> _Exercise prompt_
Every line in the data below that has the word "agent" should be returned.

[Stored entries]
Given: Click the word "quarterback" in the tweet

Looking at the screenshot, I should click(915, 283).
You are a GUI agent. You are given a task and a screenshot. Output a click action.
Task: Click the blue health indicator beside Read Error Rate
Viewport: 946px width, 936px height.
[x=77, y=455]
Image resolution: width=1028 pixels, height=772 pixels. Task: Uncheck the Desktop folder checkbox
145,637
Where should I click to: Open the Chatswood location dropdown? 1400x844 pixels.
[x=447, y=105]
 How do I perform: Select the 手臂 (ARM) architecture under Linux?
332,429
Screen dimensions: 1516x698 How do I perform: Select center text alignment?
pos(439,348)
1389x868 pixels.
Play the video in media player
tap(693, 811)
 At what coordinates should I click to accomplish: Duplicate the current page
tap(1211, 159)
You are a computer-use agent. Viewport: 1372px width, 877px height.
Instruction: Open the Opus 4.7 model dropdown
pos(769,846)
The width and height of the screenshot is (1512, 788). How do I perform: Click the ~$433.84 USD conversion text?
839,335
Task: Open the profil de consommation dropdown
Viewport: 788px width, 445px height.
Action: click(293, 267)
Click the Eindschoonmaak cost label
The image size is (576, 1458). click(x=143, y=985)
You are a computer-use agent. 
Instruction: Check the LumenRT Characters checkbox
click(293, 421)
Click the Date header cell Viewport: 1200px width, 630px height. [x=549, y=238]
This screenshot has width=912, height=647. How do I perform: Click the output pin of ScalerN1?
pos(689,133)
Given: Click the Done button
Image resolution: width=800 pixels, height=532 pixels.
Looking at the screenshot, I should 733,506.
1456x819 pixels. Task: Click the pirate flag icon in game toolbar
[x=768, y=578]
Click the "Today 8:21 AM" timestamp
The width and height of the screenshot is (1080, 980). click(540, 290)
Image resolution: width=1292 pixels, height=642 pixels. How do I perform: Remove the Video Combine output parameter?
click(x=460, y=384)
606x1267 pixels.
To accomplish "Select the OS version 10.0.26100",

> _Response to this task_
You are a GUI agent. You are given a task and a screenshot. Output a click action.
You are a computer-use agent. Viewport: 1372px width, 877px height.
You are a computer-use agent. 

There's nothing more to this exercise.